RECORDS SUPPLIED ->
■ ■ ■ ■ ■ ■ ■

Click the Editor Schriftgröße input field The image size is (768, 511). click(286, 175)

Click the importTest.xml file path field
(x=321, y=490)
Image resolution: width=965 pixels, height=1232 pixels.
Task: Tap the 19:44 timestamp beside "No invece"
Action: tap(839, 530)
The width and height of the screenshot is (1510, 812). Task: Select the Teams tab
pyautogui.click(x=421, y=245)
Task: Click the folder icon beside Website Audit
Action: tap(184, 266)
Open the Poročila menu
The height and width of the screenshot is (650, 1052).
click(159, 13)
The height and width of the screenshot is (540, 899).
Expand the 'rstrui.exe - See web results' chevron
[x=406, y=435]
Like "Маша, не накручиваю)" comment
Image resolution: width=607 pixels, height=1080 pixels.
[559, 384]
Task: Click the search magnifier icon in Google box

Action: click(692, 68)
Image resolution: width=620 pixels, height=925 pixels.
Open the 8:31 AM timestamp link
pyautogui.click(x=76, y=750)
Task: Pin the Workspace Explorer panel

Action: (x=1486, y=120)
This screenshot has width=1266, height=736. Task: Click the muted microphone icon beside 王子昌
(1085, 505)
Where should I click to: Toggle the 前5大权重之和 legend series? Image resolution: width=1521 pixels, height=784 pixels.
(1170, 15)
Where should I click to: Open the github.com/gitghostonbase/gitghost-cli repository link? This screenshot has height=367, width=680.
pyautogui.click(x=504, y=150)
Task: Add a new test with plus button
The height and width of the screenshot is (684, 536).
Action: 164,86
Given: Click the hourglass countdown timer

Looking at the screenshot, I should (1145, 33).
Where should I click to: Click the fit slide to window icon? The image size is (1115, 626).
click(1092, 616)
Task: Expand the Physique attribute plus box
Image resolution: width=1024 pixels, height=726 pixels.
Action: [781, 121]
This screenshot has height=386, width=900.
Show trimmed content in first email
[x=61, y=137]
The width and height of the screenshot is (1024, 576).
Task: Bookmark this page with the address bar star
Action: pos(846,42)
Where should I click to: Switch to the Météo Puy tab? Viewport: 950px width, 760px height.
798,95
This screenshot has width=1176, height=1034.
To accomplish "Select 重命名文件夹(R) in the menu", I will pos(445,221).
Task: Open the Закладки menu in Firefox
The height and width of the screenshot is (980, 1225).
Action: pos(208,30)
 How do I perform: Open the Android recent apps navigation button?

■ ■ ■ ■ ■ ■ ■

DIRECTIONS -> Check each line above for the word "menu", then give only the number of lines that have it.

WRITTEN RESPONSE -> 3